● Required work: Switch "GUI agent" to "interface agent" throughout the records below, and write all the records out again with nothing else changed.
:::::
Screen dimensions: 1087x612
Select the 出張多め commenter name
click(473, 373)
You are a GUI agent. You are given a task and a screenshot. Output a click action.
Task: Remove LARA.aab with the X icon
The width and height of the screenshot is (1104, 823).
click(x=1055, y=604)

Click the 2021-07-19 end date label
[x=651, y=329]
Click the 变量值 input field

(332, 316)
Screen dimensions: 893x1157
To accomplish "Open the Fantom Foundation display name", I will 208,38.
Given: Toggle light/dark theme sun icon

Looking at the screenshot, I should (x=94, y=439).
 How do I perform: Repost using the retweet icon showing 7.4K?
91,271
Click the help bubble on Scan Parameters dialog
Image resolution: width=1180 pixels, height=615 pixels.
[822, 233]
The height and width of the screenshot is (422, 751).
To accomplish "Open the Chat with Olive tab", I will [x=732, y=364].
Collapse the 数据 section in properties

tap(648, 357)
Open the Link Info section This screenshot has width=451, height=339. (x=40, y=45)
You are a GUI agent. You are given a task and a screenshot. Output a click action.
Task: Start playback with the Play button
:::::
● Solution to the exercise:
Screen dimensions: 1087x612
Select the 出張多め commenter name
click(473, 373)
You are a interface agent. You are given a task and a screenshot. Output a click action.
Task: Remove LARA.aab with the X icon
The width and height of the screenshot is (1104, 823).
click(x=1055, y=604)

Click the 2021-07-19 end date label
[x=651, y=329]
Click the 变量值 input field

(332, 316)
Screen dimensions: 893x1157
To accomplish "Open the Fantom Foundation display name", I will 208,38.
Given: Toggle light/dark theme sun icon

Looking at the screenshot, I should (x=94, y=439).
 How do I perform: Repost using the retweet icon showing 7.4K?
91,271
Click the help bubble on Scan Parameters dialog
Image resolution: width=1180 pixels, height=615 pixels.
[822, 233]
The height and width of the screenshot is (422, 751).
To accomplish "Open the Chat with Olive tab", I will [x=732, y=364].
Collapse the 数据 section in properties

tap(648, 357)
Open the Link Info section This screenshot has width=451, height=339. (x=40, y=45)
You are a interface agent. You are given a task and a screenshot. Output a click action.
Task: Start playback with the Play button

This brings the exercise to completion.